Stored items from a collection
______________________________
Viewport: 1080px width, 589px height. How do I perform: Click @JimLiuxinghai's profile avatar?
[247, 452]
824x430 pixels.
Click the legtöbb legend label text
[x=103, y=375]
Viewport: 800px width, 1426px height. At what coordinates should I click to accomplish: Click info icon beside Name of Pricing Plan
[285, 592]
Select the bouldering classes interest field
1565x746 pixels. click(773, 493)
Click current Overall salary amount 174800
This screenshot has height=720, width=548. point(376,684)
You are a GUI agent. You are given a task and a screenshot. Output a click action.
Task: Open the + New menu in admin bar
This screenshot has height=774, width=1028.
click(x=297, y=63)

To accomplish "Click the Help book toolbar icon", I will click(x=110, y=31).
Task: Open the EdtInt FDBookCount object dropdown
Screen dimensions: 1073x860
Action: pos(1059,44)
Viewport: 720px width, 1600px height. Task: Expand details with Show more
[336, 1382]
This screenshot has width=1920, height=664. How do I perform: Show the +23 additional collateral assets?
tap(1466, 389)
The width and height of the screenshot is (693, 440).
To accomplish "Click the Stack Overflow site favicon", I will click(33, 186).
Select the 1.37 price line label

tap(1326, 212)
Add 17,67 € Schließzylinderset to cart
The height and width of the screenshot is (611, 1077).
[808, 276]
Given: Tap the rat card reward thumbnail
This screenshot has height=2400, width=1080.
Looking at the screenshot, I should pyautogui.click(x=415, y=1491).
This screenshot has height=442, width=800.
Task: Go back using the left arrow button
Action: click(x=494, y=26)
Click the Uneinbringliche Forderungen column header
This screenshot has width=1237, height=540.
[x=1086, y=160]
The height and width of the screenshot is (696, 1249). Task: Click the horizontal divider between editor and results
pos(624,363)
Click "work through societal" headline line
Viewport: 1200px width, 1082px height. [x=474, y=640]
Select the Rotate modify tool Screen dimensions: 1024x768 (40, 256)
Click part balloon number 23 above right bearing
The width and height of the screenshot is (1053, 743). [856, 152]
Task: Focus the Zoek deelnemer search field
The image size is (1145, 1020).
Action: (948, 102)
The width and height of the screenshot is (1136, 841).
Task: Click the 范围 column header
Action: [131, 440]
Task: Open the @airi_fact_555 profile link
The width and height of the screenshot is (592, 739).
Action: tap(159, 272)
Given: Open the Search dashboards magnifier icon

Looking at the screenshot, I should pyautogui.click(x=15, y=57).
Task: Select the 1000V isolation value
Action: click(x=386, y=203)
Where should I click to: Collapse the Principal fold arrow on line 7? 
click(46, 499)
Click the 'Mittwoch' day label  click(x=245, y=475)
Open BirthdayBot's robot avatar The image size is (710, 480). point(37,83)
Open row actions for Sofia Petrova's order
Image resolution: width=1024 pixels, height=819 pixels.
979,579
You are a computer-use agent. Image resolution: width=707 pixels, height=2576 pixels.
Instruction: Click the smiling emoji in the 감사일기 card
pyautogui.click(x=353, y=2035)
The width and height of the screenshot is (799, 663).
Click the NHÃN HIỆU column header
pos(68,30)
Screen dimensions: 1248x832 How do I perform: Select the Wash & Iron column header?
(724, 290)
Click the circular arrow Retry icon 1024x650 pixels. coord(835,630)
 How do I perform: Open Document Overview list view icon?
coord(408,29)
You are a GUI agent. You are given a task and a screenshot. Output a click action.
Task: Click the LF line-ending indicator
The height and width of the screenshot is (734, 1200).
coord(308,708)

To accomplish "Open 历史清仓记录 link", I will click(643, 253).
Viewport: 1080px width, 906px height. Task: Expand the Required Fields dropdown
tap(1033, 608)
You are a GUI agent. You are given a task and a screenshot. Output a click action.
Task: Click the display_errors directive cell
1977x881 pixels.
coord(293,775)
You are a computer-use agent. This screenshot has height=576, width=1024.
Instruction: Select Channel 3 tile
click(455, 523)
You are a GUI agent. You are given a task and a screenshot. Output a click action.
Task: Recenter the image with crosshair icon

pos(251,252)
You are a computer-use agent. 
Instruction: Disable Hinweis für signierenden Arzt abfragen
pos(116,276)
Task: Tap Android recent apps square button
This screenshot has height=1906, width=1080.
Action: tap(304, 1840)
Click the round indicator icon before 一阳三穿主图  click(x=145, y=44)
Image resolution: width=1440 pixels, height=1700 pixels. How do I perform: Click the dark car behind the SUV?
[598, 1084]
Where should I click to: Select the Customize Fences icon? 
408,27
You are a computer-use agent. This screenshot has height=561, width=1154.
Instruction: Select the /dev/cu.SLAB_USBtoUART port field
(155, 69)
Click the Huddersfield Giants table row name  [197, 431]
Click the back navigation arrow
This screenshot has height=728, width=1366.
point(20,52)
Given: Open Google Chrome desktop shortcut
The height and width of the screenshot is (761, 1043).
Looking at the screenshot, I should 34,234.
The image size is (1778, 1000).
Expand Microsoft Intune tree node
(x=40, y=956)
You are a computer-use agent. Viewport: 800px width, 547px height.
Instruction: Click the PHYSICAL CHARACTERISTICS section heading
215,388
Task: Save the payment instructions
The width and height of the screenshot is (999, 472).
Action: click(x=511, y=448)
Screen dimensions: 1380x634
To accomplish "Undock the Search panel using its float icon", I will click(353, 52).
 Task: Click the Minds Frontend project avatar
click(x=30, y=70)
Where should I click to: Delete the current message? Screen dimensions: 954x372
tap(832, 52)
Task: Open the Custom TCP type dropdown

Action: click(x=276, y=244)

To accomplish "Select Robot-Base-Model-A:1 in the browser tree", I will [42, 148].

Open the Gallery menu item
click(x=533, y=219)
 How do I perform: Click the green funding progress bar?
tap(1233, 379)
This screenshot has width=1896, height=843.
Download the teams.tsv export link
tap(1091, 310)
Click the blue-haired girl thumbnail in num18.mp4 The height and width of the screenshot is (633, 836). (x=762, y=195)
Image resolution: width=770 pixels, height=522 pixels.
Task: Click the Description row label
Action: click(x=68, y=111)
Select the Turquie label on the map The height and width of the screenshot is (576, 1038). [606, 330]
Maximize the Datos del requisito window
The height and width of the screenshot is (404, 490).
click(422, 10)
______________________________
**Task description:** The output should match the records above exactly, entry for entry.

**Result for this task:**
Viewport: 1080px width, 589px height. How do I perform: Click @JimLiuxinghai's profile avatar?
[247, 452]
824x430 pixels.
Click the legtöbb legend label text
[x=103, y=375]
Viewport: 800px width, 1426px height. At what coordinates should I click to accomplish: Click info icon beside Name of Pricing Plan
[285, 592]
Select the bouldering classes interest field
1565x746 pixels. click(773, 493)
Click current Overall salary amount 174800
This screenshot has height=720, width=548. point(376,684)
You are a GUI agent. You are given a task and a screenshot. Output a click action.
Task: Open the + New menu in admin bar
This screenshot has height=774, width=1028.
click(x=297, y=63)

To accomplish "Click the Help book toolbar icon", I will click(x=110, y=31).
Task: Open the EdtInt FDBookCount object dropdown
Screen dimensions: 1073x860
Action: pos(1059,44)
Viewport: 720px width, 1600px height. Task: Expand details with Show more
[336, 1382]
This screenshot has width=1920, height=664. How do I perform: Show the +23 additional collateral assets?
tap(1466, 389)
The width and height of the screenshot is (693, 440).
To accomplish "Click the Stack Overflow site favicon", I will click(33, 186).
Select the 1.37 price line label

tap(1326, 212)
Add 17,67 € Schließzylinderset to cart
The height and width of the screenshot is (611, 1077).
[808, 276]
Given: Tap the rat card reward thumbnail
This screenshot has height=2400, width=1080.
Looking at the screenshot, I should pyautogui.click(x=415, y=1491).
This screenshot has height=442, width=800.
Task: Go back using the left arrow button
Action: click(x=494, y=26)
Click the Uneinbringliche Forderungen column header
This screenshot has width=1237, height=540.
[x=1086, y=160]
The height and width of the screenshot is (696, 1249). Task: Click the horizontal divider between editor and results
pos(624,363)
Click "work through societal" headline line
Viewport: 1200px width, 1082px height. [x=474, y=640]
Select the Rotate modify tool Screen dimensions: 1024x768 (40, 256)
Click part balloon number 23 above right bearing
The width and height of the screenshot is (1053, 743). [856, 152]
Task: Focus the Zoek deelnemer search field
The image size is (1145, 1020).
Action: (948, 102)
The width and height of the screenshot is (1136, 841).
Task: Click the 范围 column header
Action: [131, 440]
Task: Open the @airi_fact_555 profile link
The width and height of the screenshot is (592, 739).
Action: tap(159, 272)
Given: Open the Search dashboards magnifier icon

Looking at the screenshot, I should pyautogui.click(x=15, y=57).
Task: Select the 1000V isolation value
Action: click(x=386, y=203)
Where should I click to: Collapse the Principal fold arrow on line 7? 
click(46, 499)
Click the 'Mittwoch' day label  click(x=245, y=475)
Open BirthdayBot's robot avatar The image size is (710, 480). point(37,83)
Open row actions for Sofia Petrova's order
Image resolution: width=1024 pixels, height=819 pixels.
979,579
You are a computer-use agent. Image resolution: width=707 pixels, height=2576 pixels.
Instruction: Click the smiling emoji in the 감사일기 card
pyautogui.click(x=353, y=2035)
The width and height of the screenshot is (799, 663).
Click the NHÃN HIỆU column header
pos(68,30)
Screen dimensions: 1248x832 How do I perform: Select the Wash & Iron column header?
(724, 290)
Click the circular arrow Retry icon 1024x650 pixels. coord(835,630)
 How do I perform: Open Document Overview list view icon?
coord(408,29)
You are a GUI agent. You are given a task and a screenshot. Output a click action.
Task: Click the LF line-ending indicator
The height and width of the screenshot is (734, 1200).
coord(308,708)

To accomplish "Open 历史清仓记录 link", I will click(643, 253).
Viewport: 1080px width, 906px height. Task: Expand the Required Fields dropdown
tap(1033, 608)
You are a GUI agent. You are given a task and a screenshot. Output a click action.
Task: Click the display_errors directive cell
1977x881 pixels.
coord(293,775)
You are a computer-use agent. This screenshot has height=576, width=1024.
Instruction: Select Channel 3 tile
click(455, 523)
You are a GUI agent. You are given a task and a screenshot. Output a click action.
Task: Recenter the image with crosshair icon

pos(251,252)
You are a computer-use agent. 
Instruction: Disable Hinweis für signierenden Arzt abfragen
pos(116,276)
Task: Tap Android recent apps square button
This screenshot has height=1906, width=1080.
Action: tap(304, 1840)
Click the round indicator icon before 一阳三穿主图  click(x=145, y=44)
Image resolution: width=1440 pixels, height=1700 pixels. How do I perform: Click the dark car behind the SUV?
[598, 1084]
Where should I click to: Select the Customize Fences icon? 
408,27
You are a computer-use agent. This screenshot has height=561, width=1154.
Instruction: Select the /dev/cu.SLAB_USBtoUART port field
(155, 69)
Click the Huddersfield Giants table row name  [197, 431]
Click the back navigation arrow
This screenshot has height=728, width=1366.
point(20,52)
Given: Open Google Chrome desktop shortcut
The height and width of the screenshot is (761, 1043).
Looking at the screenshot, I should 34,234.
The image size is (1778, 1000).
Expand Microsoft Intune tree node
(x=40, y=956)
You are a computer-use agent. Viewport: 800px width, 547px height.
Instruction: Click the PHYSICAL CHARACTERISTICS section heading
215,388
Task: Save the payment instructions
The width and height of the screenshot is (999, 472).
Action: click(x=511, y=448)
Screen dimensions: 1380x634
To accomplish "Undock the Search panel using its float icon", I will click(353, 52).
 Task: Click the Minds Frontend project avatar
click(x=30, y=70)
Where should I click to: Delete the current message? Screen dimensions: 954x372
tap(832, 52)
Task: Open the Custom TCP type dropdown

Action: click(x=276, y=244)

To accomplish "Select Robot-Base-Model-A:1 in the browser tree", I will [42, 148].

Open the Gallery menu item
click(x=533, y=219)
 How do I perform: Click the green funding progress bar?
tap(1233, 379)
This screenshot has width=1896, height=843.
Download the teams.tsv export link
tap(1091, 310)
Click the blue-haired girl thumbnail in num18.mp4 The height and width of the screenshot is (633, 836). (x=762, y=195)
Image resolution: width=770 pixels, height=522 pixels.
Task: Click the Description row label
Action: click(x=68, y=111)
Select the Turquie label on the map The height and width of the screenshot is (576, 1038). [606, 330]
Maximize the Datos del requisito window
The height and width of the screenshot is (404, 490).
click(422, 10)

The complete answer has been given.